LE SENAT EXCLUT LES SANS-BAC AUX ELECTIONS LOCALES
Dans le silence religieux de dimanche, le 22 décembre à Brazzaville, le Sénat a adopté une réforme de la loi électorale interdisant désormais les acteurs politiques et de la société civile à participer aux élections locales, les emmenant directement à impacter sur la mise en œuvre de la décentralisation dans le pays.
Selon l’opposant Gaspard Kaya Magane, il s’agit d’un recul pour la démocratie. « La constitution n’a pas prévu ça, pourquoi nous venons créer cette disposition. C’est une discrimination. Cette disposition est inconstitutionnelle », a-t-il déclaré, mais bien sûr, sans être écouté.
M. Kaya Magama a été appuyé par Jean Marie Epouma, un autre sénateur, qui a contesté le fait que le diplôme doit à l’origine de la non mise en œuvre de la décentration au Congo. « Est-ce que la décentralisation patine parce que les conseillers ne sont pas bacheliers ? » s’est-il interrogé, éperdument.
Un débat qui n’a pas impacté le plan de la majorité présidentielle, en surnombre au Sénat. Il a donc suffi aux élus de la majorité de lever la main pour que la réforme passe comme une lettre à la poste.
Défendant la nouvelle loi, le ministre en charge des relations avec le parlement, le ministre d’Etat Pierre Mabiala, a expliqué que la réussite de la décentralisation dépendait entre autres de la qualité intellectuelle des conseillers.
S’appuyant sur l’article 210 de la constitution, le ministre de l’Intérieur, Raymond Mboulou a réitéré la qualité intellectuelle des candidats aux élections locales.

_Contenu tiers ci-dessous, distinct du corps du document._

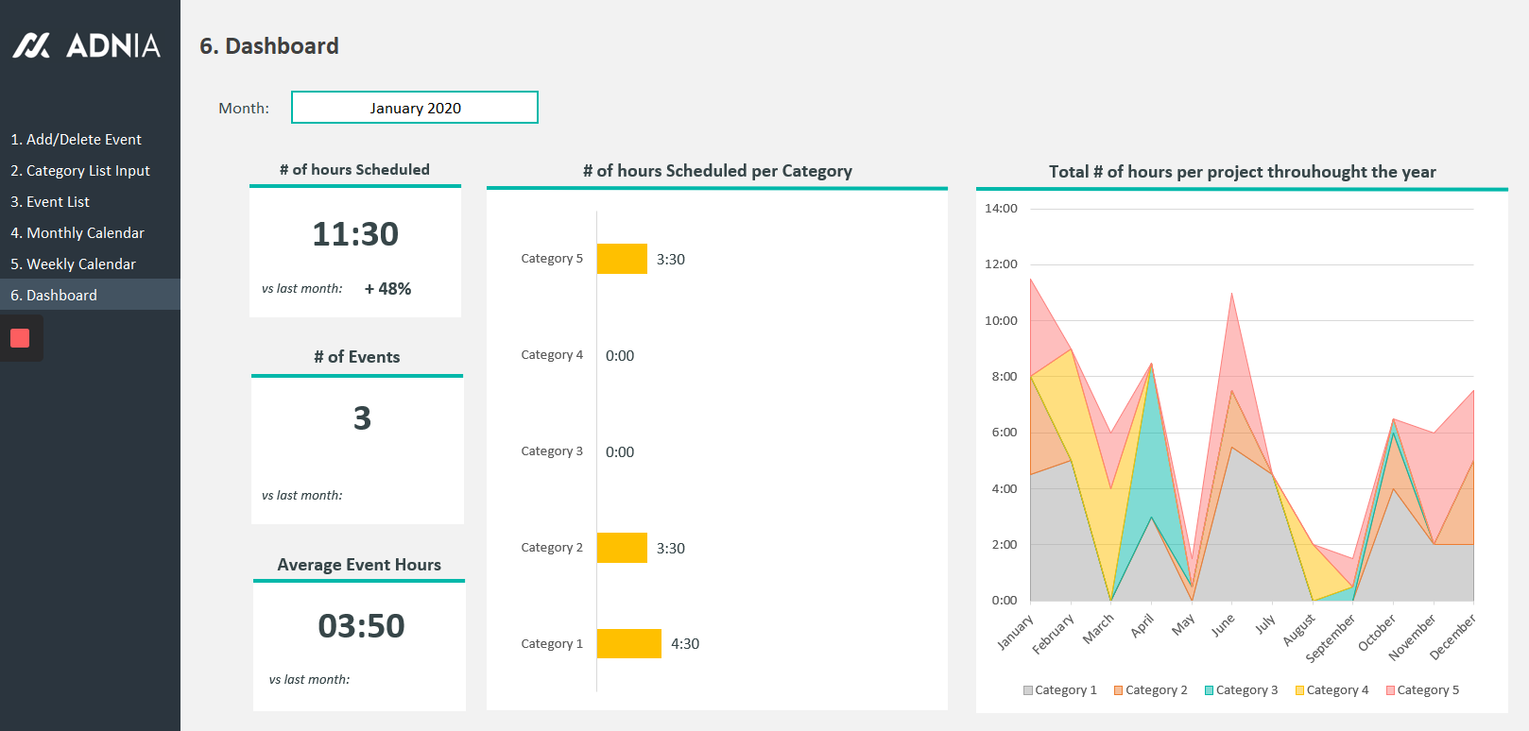Open the Month dropdown showing January 2020
1529x731 pixels.
(x=414, y=108)
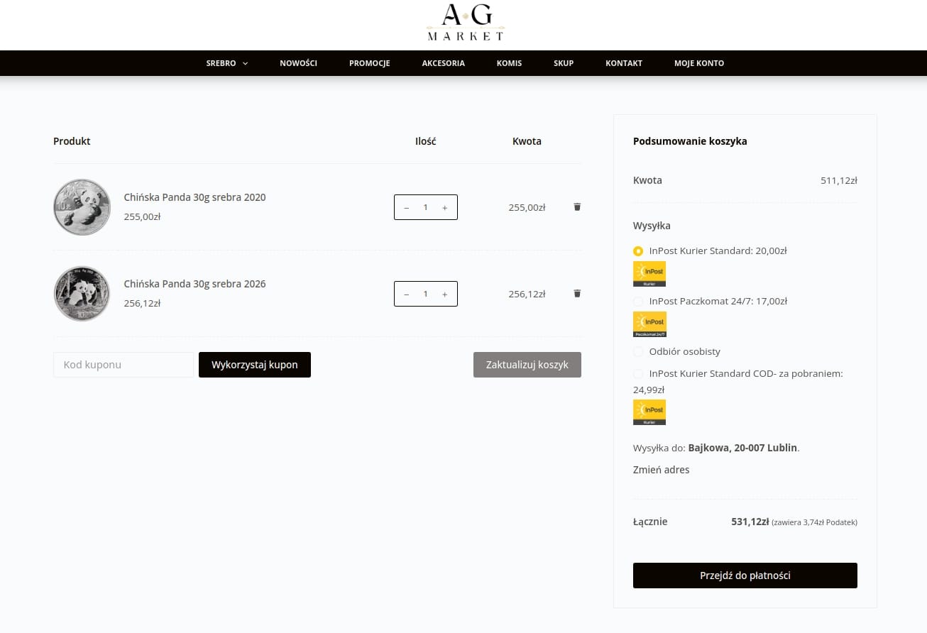Open Chińska Panda 2026 coin thumbnail
Screen dimensions: 927x633
(x=82, y=294)
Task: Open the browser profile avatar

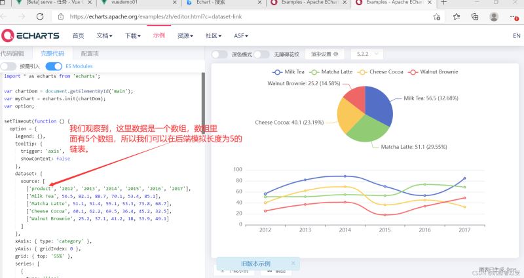Action: point(494,16)
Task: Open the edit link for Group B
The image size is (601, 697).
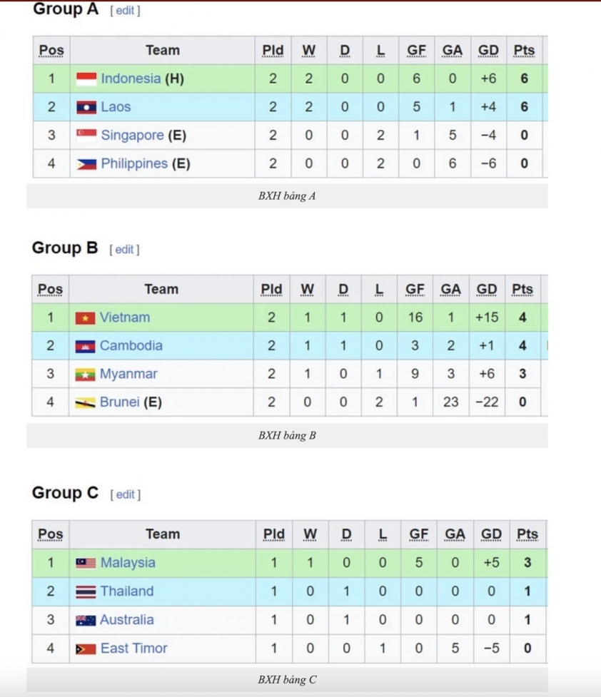Action: point(125,250)
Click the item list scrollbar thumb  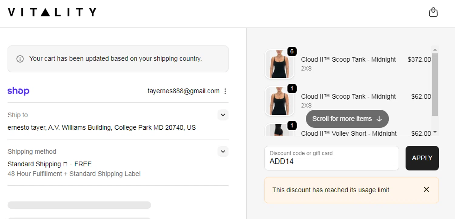click(x=435, y=84)
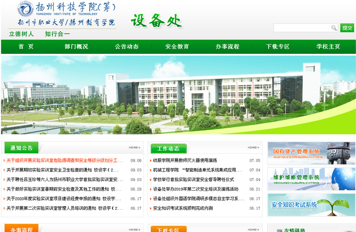This screenshot has width=356, height=232.
Task: Open the 安全知识考试系统 banner
Action: (311, 205)
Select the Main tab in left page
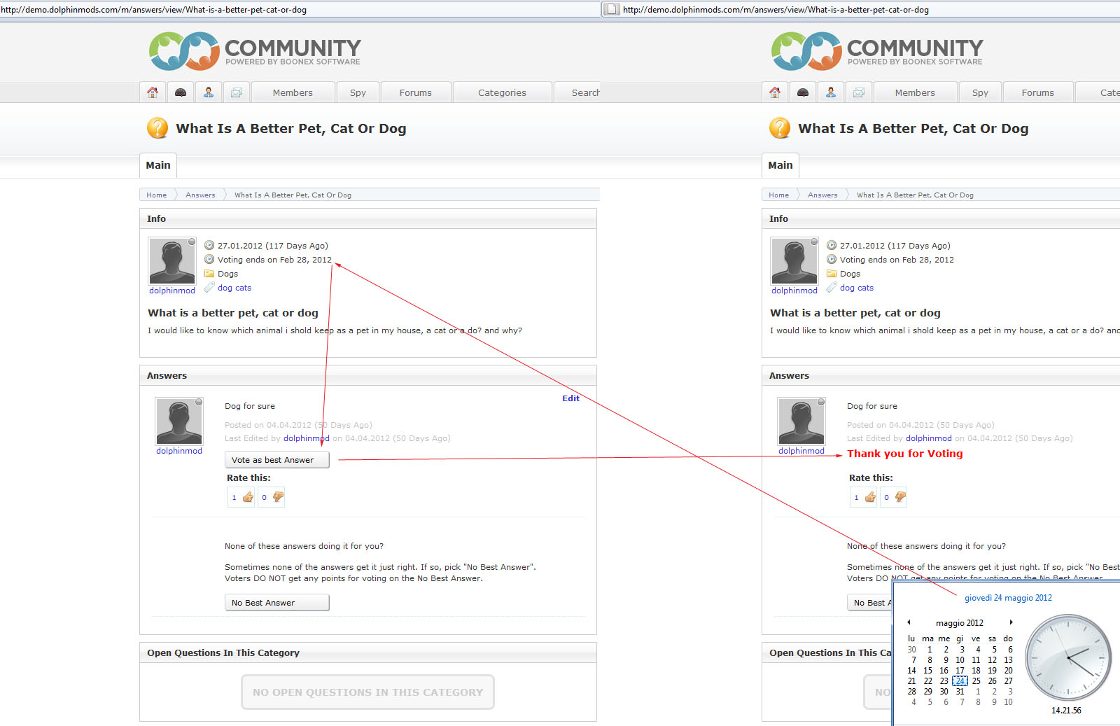The image size is (1120, 726). [158, 165]
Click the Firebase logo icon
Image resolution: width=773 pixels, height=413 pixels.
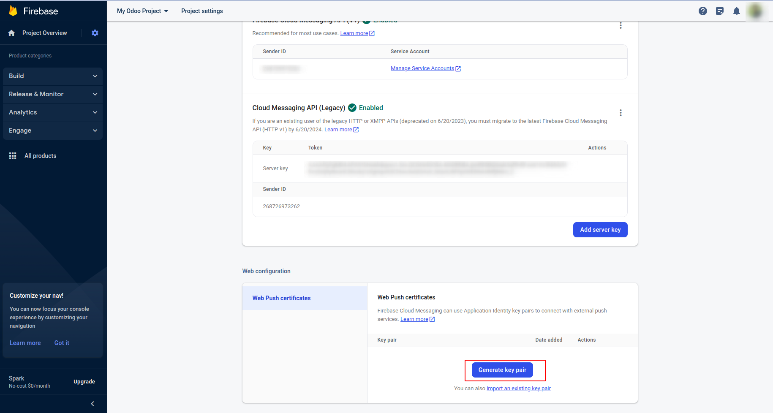click(x=13, y=11)
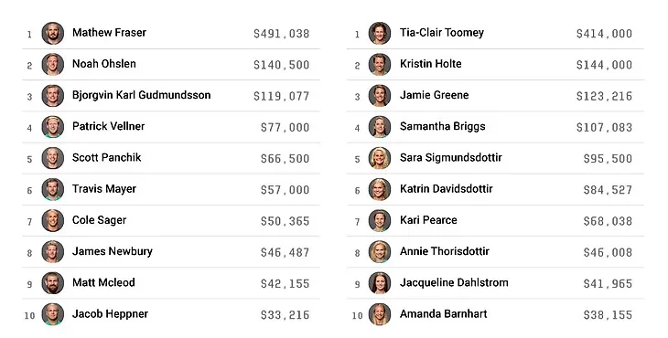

En 2027, le Congo va organiser les élections législatives, locales et sénatoriales. Les élus locaux participeront ensuite à l’élection des maires et des sénateurs.
L’adoption de cette loi crée une polémique au sein de la classe politique, car elle indique également que les candidats doivent désormais appartenir à des partis politiques.
A l’issue du vote de cette nouvelle disposition, le président du Sénat a demandé aux sénateurs d’aller apporter la nouvelle aux conseillers. Ceux qui n’ont pas le Bac ne reviendront plus dans les assemblées locales, et par conséquent au Sénat.